Scénario type : un patient vient dans un centre de santé pour un simple problème d'audition. Muni d'une ordonnance de son médecin, il présente sa carte Vitale. Autant de données qui vont servir au fraudeur pour facturer une prothèse auditive à plusieurs milliers d'euros, du matériel qui n'a en fait jamais été commandé. Cette équipe chevronnée de fraudeurs a pu détourner à son profit un dispositif mis en place par l'Etat le 1er janvier 2020 : la Sécurité sociale rembourse, en effet, à 100% les dispositifs de prothèses auditives. La mesure a été portée par Emmanuel Macron.

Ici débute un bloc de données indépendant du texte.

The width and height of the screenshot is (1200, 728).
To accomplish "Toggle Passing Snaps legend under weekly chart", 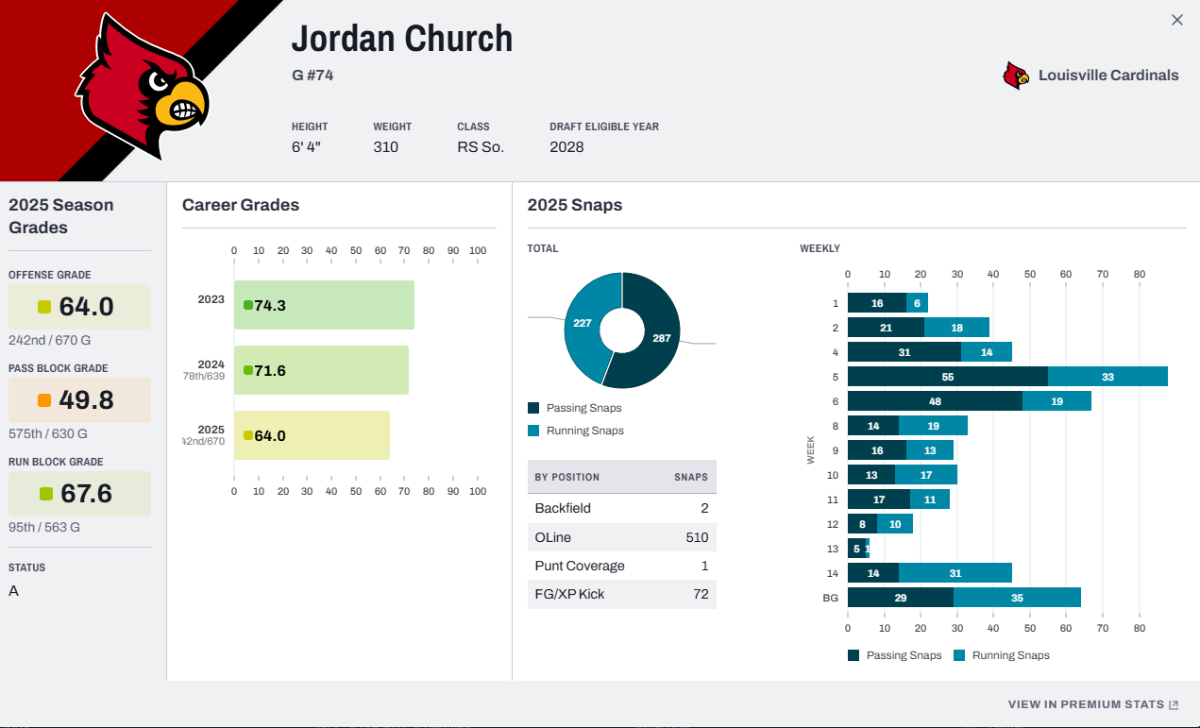I will (895, 655).
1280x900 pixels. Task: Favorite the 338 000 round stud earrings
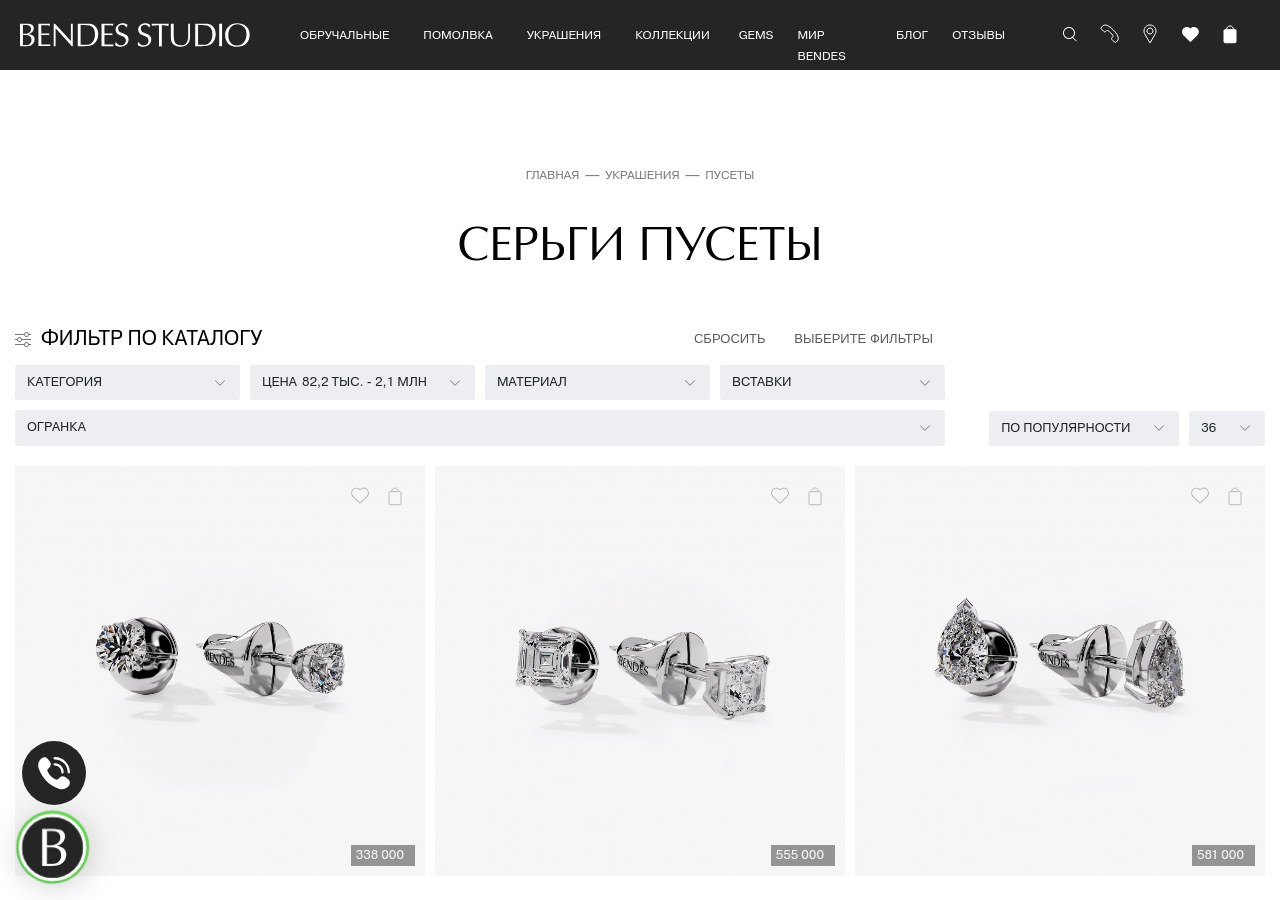pyautogui.click(x=360, y=495)
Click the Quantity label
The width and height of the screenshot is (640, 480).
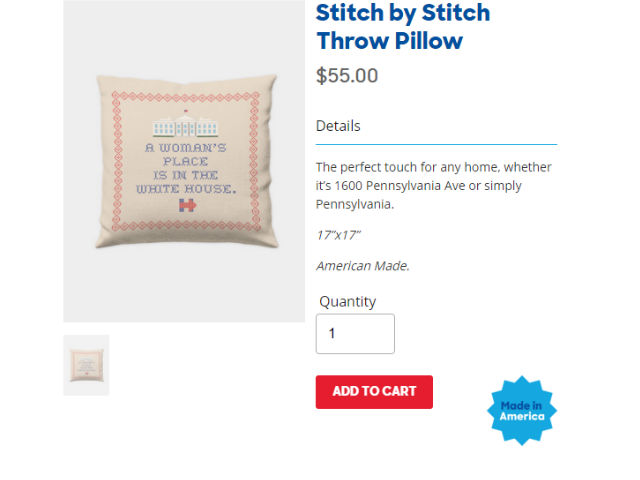click(x=348, y=301)
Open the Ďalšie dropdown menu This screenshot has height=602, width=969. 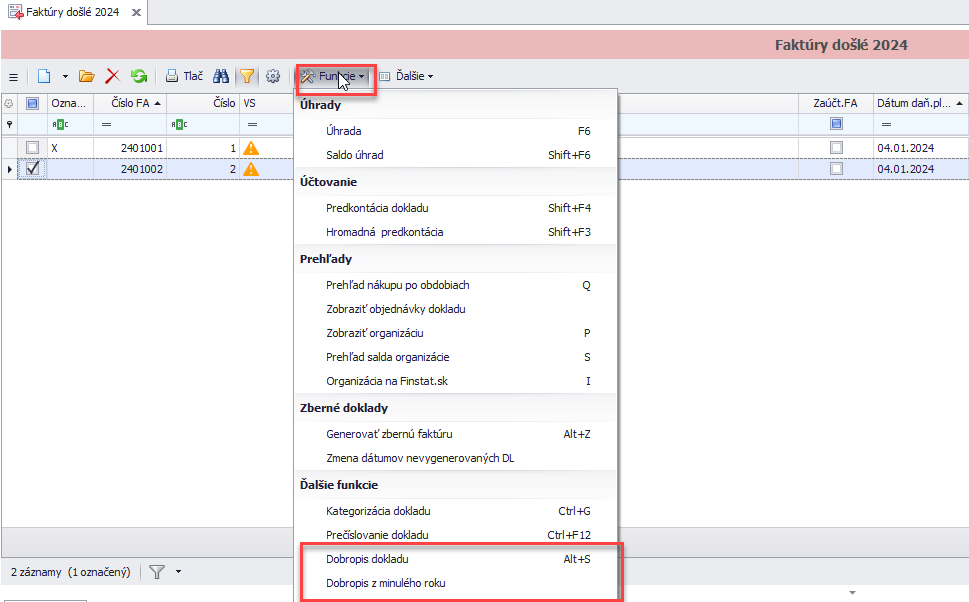tap(406, 76)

Ce remboursement à 100% se faisant dans un premier temps instantanément, les fraudeurs en ont profité. Ils ont réussi à voler plus de sept millions d'euros. "Le premier coupable dans cette histoire c'est quand même l'Assurance maladie, qui n'a fait aucune vérification préalable. C'est d'une naïveté incroyable", observe un expert de l'Assurance maladie spécialisé dans la détection de ce type de fraudes. Une partie de la somme détournée a pu être saisie, près de 900 000 euros en tout, sous forme de comptes bancaires, de cryptomonnaies, de biens immobiliers, de matériel médical et de produits de luxe.

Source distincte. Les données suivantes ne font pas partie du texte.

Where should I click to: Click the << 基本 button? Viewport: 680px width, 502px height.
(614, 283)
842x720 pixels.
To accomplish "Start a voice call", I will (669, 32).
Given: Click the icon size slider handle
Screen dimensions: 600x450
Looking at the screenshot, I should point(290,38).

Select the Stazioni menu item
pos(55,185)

"Un combat pied à pied" contre les fraudeurs

"C'est un combat pied à pied" contre les fraudeurs, affirme de son côté Marc Scholler, le responsable antifraude de l'Assurance maladie. "Les fraudeurs font évoluer leur mode opératoire assez rapidement", constate-t-il. "Ce sont des fraudes qui peuvent, très rapidement, se déployer sur le territoire national". Les fraudeurs se sont notamment servis de sociétés dites "éphémères" en plus des trois centres de santé qui avaient pignon sur rue : une fois les fausses factures envoyées au nom de cette société de santé, le fraudeur en utilisait une autre, et ainsi de suite. Appuyés par la police judiciaire de Seine-Saint-Denis, les enquêteurs du GIR de Seine-Saint-Denis ont finalement perquisitionné les trois centres de santé gérés par les trois suspects depuis arrêtés. Ces trois centres de santé sont, depuis, fermés.

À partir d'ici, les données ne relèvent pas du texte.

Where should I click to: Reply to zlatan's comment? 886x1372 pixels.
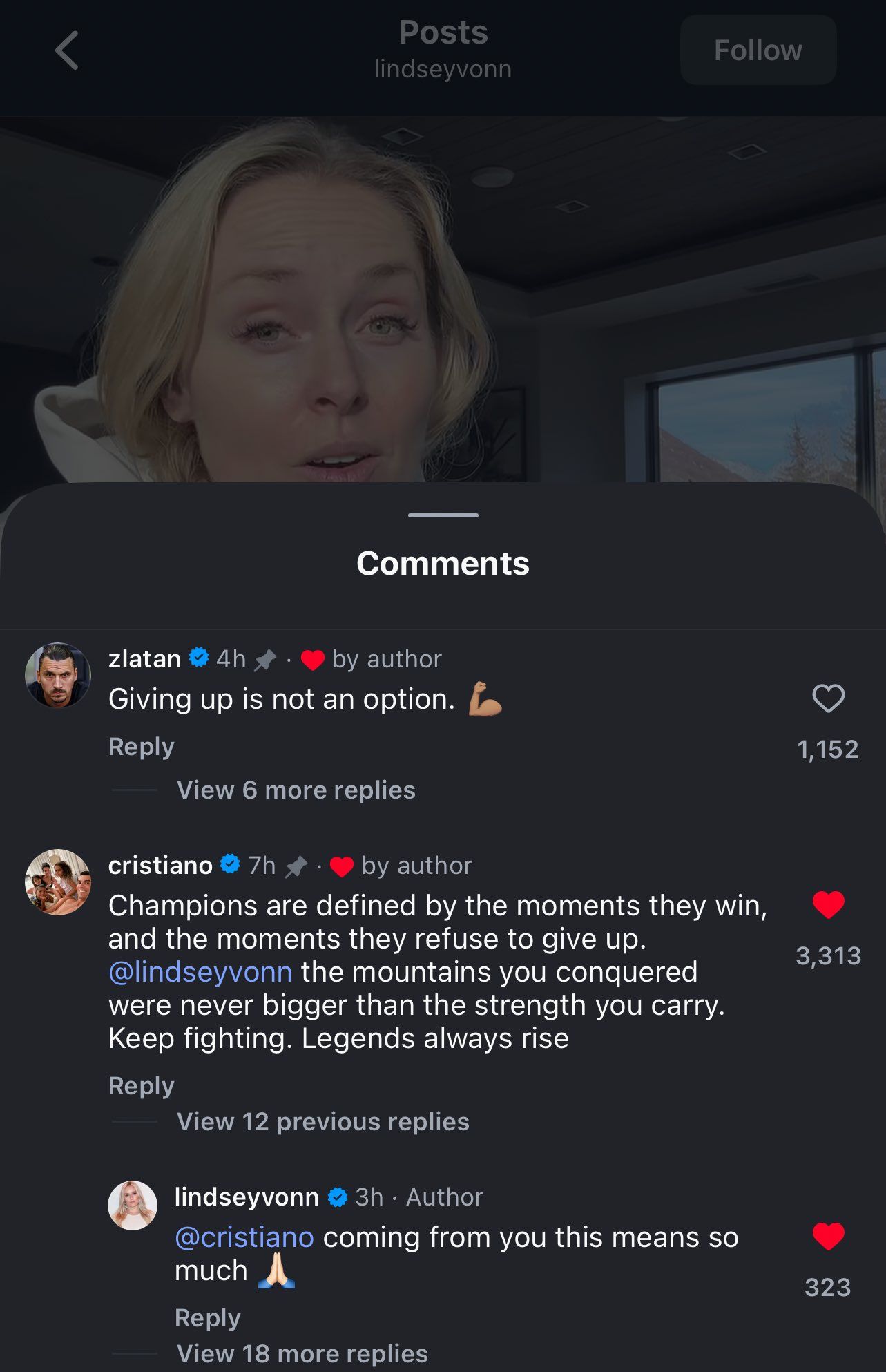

Plus l'enquête avançait, plus les policiers se sont rendu compte de l'étendue de la fraude : outre les CPAM, 54 mutuelles ont aussi été visées. En huit mois seulement, ces escrocs ont réussi à accumuler 700 000 euros au préjudice de ces mutuelles. Pour lutter contre ces arnaques d'un nouveau genre, Marc Scholler, responsable antifraude à l'Assurance maladie, explique que l'organisme s'est adapté : "On déploie, depuis quelques mois, des enquêteurs judiciaires, dotés de pouvoirs d'enquêteurs dans l'espace numérique, sous couverture. Ils peuvent identifier ce qu'on ne pouvait pas faire avant".

Sur les trois premiers trimestres de 2024, l'Assurance maladie assure avoir évité 55 millions d'euros de fraude en matière d'audioprothèse, grâce aux nouvelles procédures de contrôle. 1 300 dossiers ont été traités. "On a évité plus de fraudes qu'on en a subies", insiste Marc Scholler. Il n'empêche, dans cette affaire, selon nos informations, le chef de réseau reste dans la nature et activement recherché. Il a réussi à blanchir et à investir une partie de l'argent détourné dans l'immobilier aux Émirats arabes unis.